In July 1990, only days before Iraq invaded Kuwait, US Ambassador April Glaspie met with Saddam Hussein and told him, on behalf of President George H. W. Bush that "we have no opinion on the Arab-Arab conflicts, like your border disagreement with Kuwait." Some analysts believe Saddam Hussein interpreted this as a green light for Iraq to invade Kuwait. Whether it was meant to be a green light or not, what it wasn't was a clear statement that the US opposed such an invasion.

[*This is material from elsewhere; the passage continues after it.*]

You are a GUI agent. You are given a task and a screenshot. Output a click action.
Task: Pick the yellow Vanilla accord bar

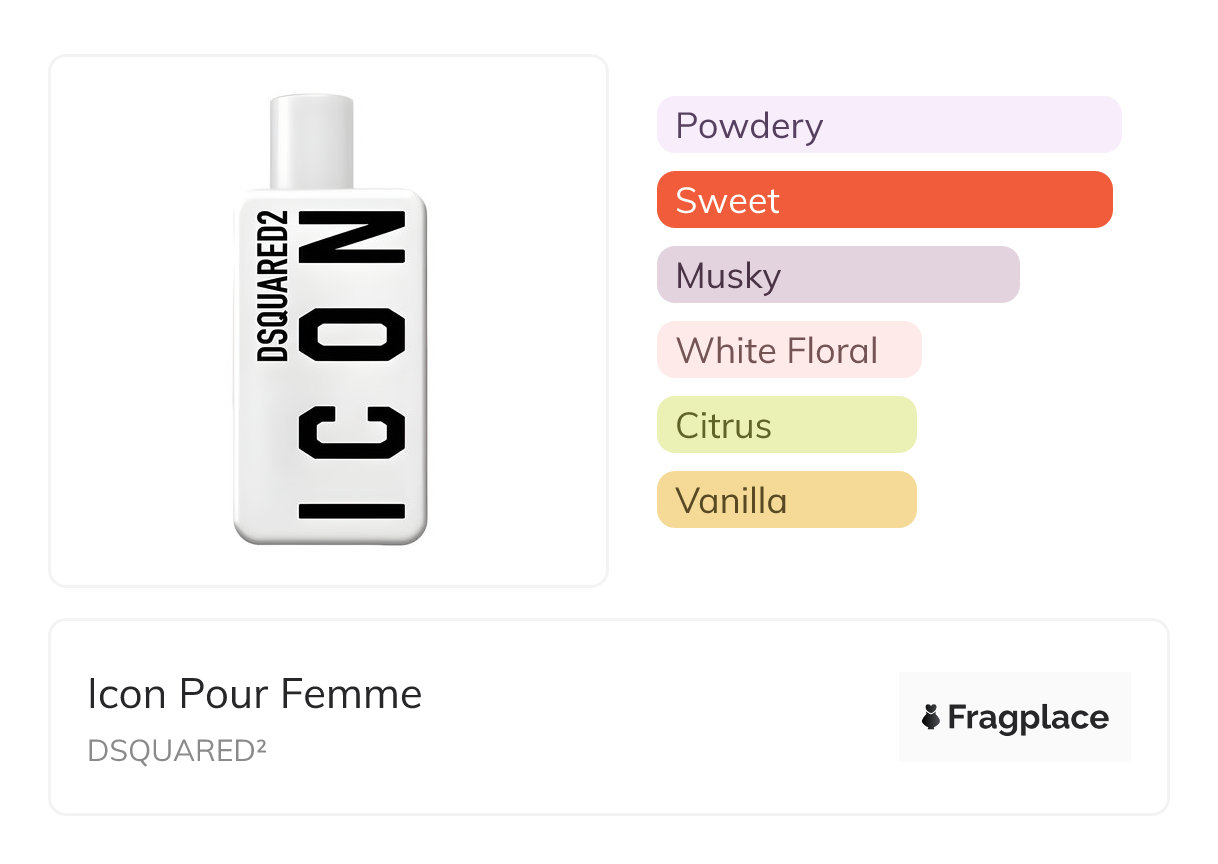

The US's position changed abruptly after Iraq invaded Kuwait in August 1990. The invasion, a clear violation of international law, provided to the US an easy pretext for war. This war mobilization was a policy choice, not a policy necessity. Iraq was not, after all, the first Middle East country to invade and occupy a neighbor. Morocco remained occupying Western Sahara; Turkey had invaded Northern Cyprus and maintained a rump "Turkish Republic" there since 1974; and Israel continued its internationally-condemned occupation of the Palestinian West Bank, Gaza and East Jerusalem, as well as the Syrian Golan Heights. All those occupations are illegal, and like Iraq's invasion of Kuwait, they were all carried out by close allies of the US
But in 1990 Washington was responding to something beyond Iraq and Kuwait: the broader international situation and the end of the Cold War. The Soviet Union was about to collapse, leaving the US as the sole global superpower. Instead of announcing a peace dividend and a pull-back from its global military reach, the US decided to lead the world to war as a way of trumpeting its decision to remain a superpower, despite the lack of a strategic challenger. The alliance with Iraq was reversed, and the demonization of Saddam Hussein and all things Iraqi began.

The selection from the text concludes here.